Discussion in 'Testing & Automation' started by matros, Nov 4, 2023.

  1. matros


    Feb 1, 2014

    When I attempt to run performance tests on a system that uses jobs, I observe a very high standard deviation, often much larger than the median. This holds true both in the editor and on the target platform, specifically on a PC in my case.

    Upon closer examination of the samples, it becomes apparent that the results are highly dispersed. It seems that some samples might have been taken incorrectly, given the consistent presence of a minimum value of 35 microseconds across all tests, seems like it samples even when no work is being performed (another question why is it idle during performance test run).


    I initially suspected that this dispersion might be related to work being done on worker threads.

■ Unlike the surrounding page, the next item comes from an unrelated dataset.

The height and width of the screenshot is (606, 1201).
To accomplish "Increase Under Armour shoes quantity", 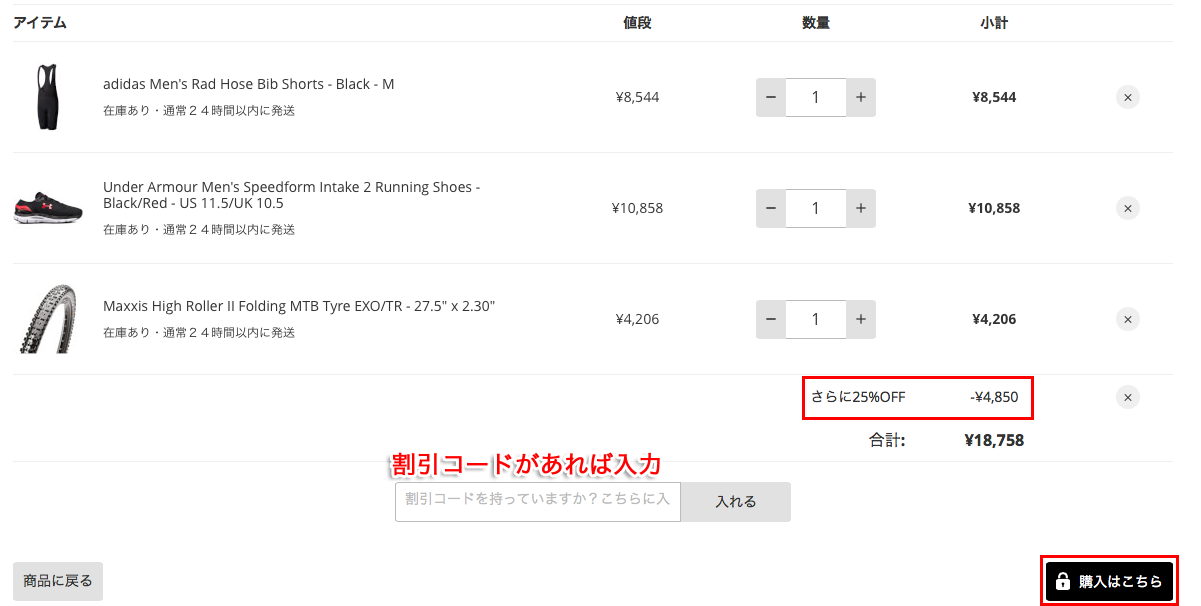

However, both the main thread implementation and the job.Run() implementation exhibit the same issue, especially when working with a high number of entities.

    Is this level of dispersion expected, and what could be the reason behind it?

    For your reference, I am using the following dependencies:
    • "com.unity.test-framework.performance": "3.0.3"
    • "com.unity.entities": "1.0.16"

    Here is the system under test that uses ScheduleParallel()
    And the full repo with repro.
  2. CodeSmile


    Apr 10, 2014
    I have also observed something to this effect a while back. There's many possible reasons. I mainly didn't give it much thought since I was testing in the editor only.

    I'm guessing you'd have to measure this in a release build for the most accurate view. But I'm thinking the reason may simply be tied to how modern hardware works with all the dynamic frequency switching, high performance boost periods that last only a few seconds (or split seconds), heat or energy conservation throttling, load balancing task scheduler, memory and cache access/invalidate patterns, random pipeline stalls due to background tasks, performance vs efficiency cores, all sorts of things come to mind.

    I came to ignore the (bad) outliers because what matters most is: how fast can it be?
    If you have a test that completes in 100 ms most of the times but sometimes it takes 500 ms then you can still be sure that you made an improvement if the runs mostly complete within 80 ms after some code changes, even though sometimes it will now take 600 ms.
  3. matros


    Feb 1, 2014
    @CodeSmile Thanks for your reply, great idea to ignore outliers. Actually, I would prefer the performance testing package to handle it if that's the case.

    Anyway if we take a look at performance testing outside of Entities, we can see that results there even when using jobs are okay, and dispersion is valid.

    This sample is also available on GitHub.
    Right now I only have seen issues with tests against Unity ECS.